M. Pierre Ouzoulias. Madame la ministre, bravo pour votre discours : c’est celui que nous attendions ! (Mme Laure Darcos acquiesce.) Malheureusement, la France n’aime pas sa recherche ni l’université. Je ne comprends pas comment, dans le pays de Pasteur et de divers prix Nobel, nous pouvons considérer que 100 millions d’euros ne représentent finalement rien pour un organisme et que les chercheurs peuvent continuer leur travail sans cette somme.

Je partage totalement les arguments de fond qui ont été donnés. En tant qu’ancien chercheur au CNRS, je discute beaucoup avec ceux qui étaient mes collègues. La réalité du terrain n’est pas celle d’un organisme qui thésaurise. Elle est tout autre : la France arrive à maintenir encore un peu son rang, parce que des chercheurs oublient de temps en temps de se faire rembourser et acceptent de partir à l’étranger sans que les fonds pour leurs voyages leur soient avancés. Ces petits bricolages font que le CNRS fonctionne toujours.

Ses fonctionnaires ont à cœur la volonté de servir le service public de la recherche. C’est ce qui distingue notre pays des autres nations et ce qui explique que nous n’avons pas encore complètement sombré.

Le message que nous enverrons sera destiné non pas à la direction du CNRS, mais aux chercheurs qui consacrent leur existence au bien commun. Si cet amendement était adopté, vous leur enverriez un signal absolument détestable. (Applaudissements sur les travées des groupes CRCE-K, SER, GEST, RDPI et INDEP. – M. Laurent Lafon applaudit également.)

Mme la présidente. La parole est à M. le rapporteur spécial.

M. Jean-François Rapin, rapporteur spécial. J’ai bien écouté chacun, en particulier M. le rapporteur général, qui vient de défendre un amendement porté par la commission des finances.

Madame la ministre, l’amendement déposé par M. Jean-François Husson tend à créer un choc. C’est affiché et assumé de sa part. Toutefois, ce choc était nécessaire, et ce à plusieurs égards.

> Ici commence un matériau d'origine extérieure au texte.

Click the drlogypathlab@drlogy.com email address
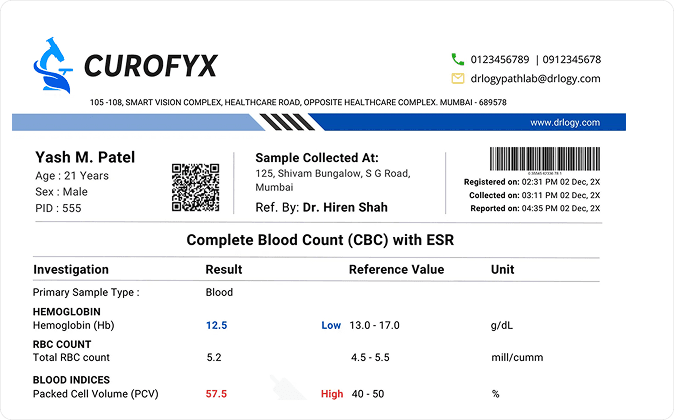 [x=536, y=78]
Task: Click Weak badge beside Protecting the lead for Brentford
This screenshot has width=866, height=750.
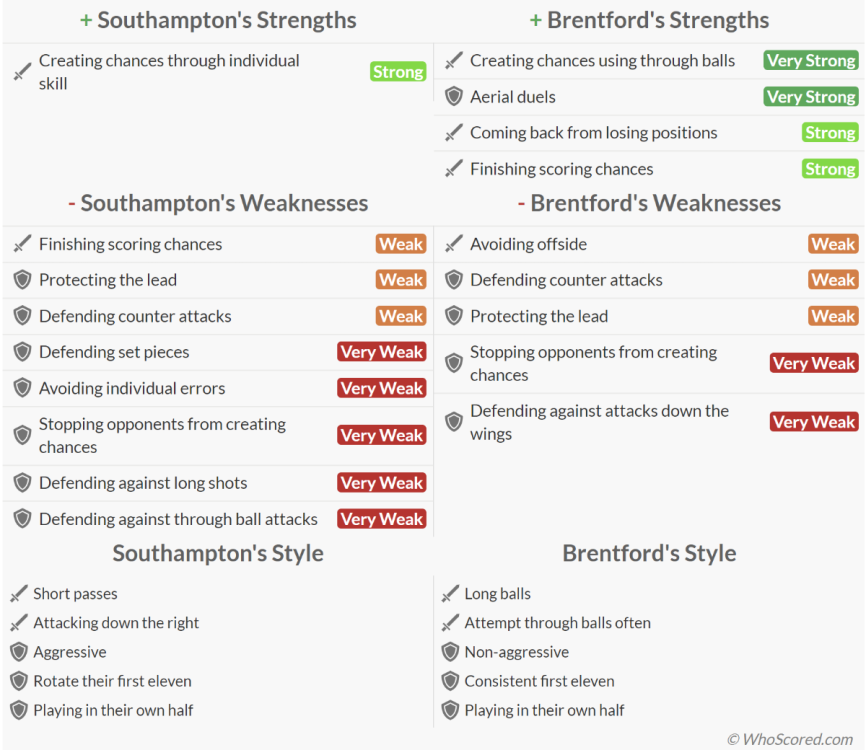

Tout d’abord, nous suivons les propos tenus en juillet dernier par M. Bruno Le Maire, qui ont eu un fort retentissement fort, selon lesquels certains organismes avaient une trésorerie importante.

Ensuite, cela n’a rien à voir, monsieur Lafon, avec le niveau d’activité de la structure. En effet, ces 170 millions d’euros, c’est de la trésorerie restante, qui n’est donc pas utilisée, à tel point que le Gouvernement est venu ponctionner 25 millions d’euros – cela n’a pas été médiatisé –, au travers des mesures dites Guerini, qui n’ont pas été compensées.

Est-ce véritablement rendre service à la recherche que de ne pas tout mettre sur la table, dans le cadre de notre proposition de revoyure ? Vous nous avez répondu, madame la ministre, mais sans autre précision : s’agira-t-il d’un projet de loi ? D’une décision gouvernementale ? D’une revoyure avec les parlementaires ? Pour l’instant, on ne le sait pas !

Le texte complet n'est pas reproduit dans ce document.